Wpis z mikrobloga

#polska #rosja #embargo #rolnictwo #szwagier #infozpierwszejreki

Ej, tydzień temu było takie znalezisko, że z powodu embarga Rosji na naszą żywność część zapasów nasi rolnicy prawdopodobnie wyrzucą. W komentarzu (http://www.wykop.pl/link/2112516/jablka-to-nie-jest-najwiekszy-problemem/#comment-22840128) pisałem o swoim szwagrze-rolniku, który co roku #!$%@? do rowu ze dwie tony brokułu, bo ma kontrakty z Horteksem, musi je spełnić, więc na wszelki wypadek zasadza trochę więcej towaru, bo nie wiadomo jaki będzie urodzaj, a za niedopełnienie kontraktu są kary.

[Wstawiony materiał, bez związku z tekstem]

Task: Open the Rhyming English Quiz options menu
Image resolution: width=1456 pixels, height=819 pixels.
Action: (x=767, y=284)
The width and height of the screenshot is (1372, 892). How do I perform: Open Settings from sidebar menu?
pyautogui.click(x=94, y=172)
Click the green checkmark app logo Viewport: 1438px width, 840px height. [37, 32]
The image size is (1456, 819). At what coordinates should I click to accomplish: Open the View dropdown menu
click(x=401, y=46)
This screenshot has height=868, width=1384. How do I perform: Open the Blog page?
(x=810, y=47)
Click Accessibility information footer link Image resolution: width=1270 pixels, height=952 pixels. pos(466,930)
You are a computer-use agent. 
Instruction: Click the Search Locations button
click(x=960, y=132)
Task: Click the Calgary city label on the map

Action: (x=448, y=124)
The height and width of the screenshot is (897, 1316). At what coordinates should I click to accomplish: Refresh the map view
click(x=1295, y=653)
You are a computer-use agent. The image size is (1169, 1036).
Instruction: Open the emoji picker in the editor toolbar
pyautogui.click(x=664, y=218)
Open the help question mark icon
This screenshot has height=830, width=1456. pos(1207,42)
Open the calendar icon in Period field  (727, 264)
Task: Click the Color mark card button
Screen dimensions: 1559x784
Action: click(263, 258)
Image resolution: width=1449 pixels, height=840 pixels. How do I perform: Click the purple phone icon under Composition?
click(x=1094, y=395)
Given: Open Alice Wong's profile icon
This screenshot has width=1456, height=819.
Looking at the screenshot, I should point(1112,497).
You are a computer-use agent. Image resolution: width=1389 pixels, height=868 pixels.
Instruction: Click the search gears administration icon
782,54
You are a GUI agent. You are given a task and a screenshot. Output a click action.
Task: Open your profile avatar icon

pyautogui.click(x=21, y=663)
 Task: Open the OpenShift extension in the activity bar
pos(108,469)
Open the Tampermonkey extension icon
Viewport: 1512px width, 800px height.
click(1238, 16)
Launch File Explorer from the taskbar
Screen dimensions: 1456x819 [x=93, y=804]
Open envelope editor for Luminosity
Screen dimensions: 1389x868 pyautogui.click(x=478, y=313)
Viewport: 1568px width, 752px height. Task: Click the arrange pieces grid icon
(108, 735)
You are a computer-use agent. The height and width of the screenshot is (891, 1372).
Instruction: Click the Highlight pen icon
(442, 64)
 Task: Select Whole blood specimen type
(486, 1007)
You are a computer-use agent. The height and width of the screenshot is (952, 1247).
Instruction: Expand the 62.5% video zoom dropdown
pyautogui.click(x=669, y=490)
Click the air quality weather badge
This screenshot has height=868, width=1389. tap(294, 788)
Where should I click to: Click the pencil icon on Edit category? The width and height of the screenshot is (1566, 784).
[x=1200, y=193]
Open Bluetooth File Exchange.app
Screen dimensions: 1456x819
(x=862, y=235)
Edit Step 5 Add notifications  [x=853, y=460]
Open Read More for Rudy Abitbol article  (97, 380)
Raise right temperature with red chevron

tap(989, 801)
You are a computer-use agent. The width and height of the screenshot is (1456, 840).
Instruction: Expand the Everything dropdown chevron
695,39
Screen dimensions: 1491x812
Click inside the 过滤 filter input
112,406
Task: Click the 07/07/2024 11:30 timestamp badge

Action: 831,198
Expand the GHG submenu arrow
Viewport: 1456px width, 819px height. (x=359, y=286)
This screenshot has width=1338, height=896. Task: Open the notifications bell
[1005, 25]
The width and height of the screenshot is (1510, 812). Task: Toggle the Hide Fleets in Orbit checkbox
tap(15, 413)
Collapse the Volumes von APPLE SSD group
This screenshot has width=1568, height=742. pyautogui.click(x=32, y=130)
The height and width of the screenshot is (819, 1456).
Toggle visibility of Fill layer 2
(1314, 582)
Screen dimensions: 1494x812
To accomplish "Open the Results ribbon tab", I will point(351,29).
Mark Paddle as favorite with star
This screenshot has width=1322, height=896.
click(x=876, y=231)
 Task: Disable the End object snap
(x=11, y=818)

A gdzie indziej nie idzie tego sprzedać.

@upierz: @anubiis: @JotDeKa: @Obserwator_z_ramienia_ONZ:

Co się dzisiaj okazało? Hortex przysłał pismo, że z powodu embarga obcina kontrakt o 50%, czyli w tym roku, jak będzie urodzaj, szwagier nie wypieprzy dwóch, a kilkanaście ton brokułu... Na piśmie jest adnotacja, że nie ma mowy o żadnych odwołaniach czy rekompensatach ze strony Hortexu, bo to nie jest z winy Horteksu... Może państwo będzie dawać jakieś odszkodowania, ale my mirki wiemy, że to nie jest żadne rozwiązanie, bo oznacza, że wszyscy my (podatnicy) się na to ewentualnie zrzucimy.

Tak czy siak szwagier już teraz, przed zbiorami, jest poważnie i głęboko w plecy. Z połową plonów nie ma co zrobić, podobnie jak wszyscy rolnicy w okolicy. Już w "normalnych" latach był problem upchnąć nadwyżkę bez kontraktu, a co dopiero teraz, kiedy nie jest to problem urodzaju w jednym powiecie, ale potężna nadwyżka w całym kraju, oraz w Europie. Śmiejemy się trochę z pustych półek w sklepach w Rosji, ale obawiam się, że my odczujemy boleśnie te sankcje trochę później - a przynajmniej niektórzy z nas.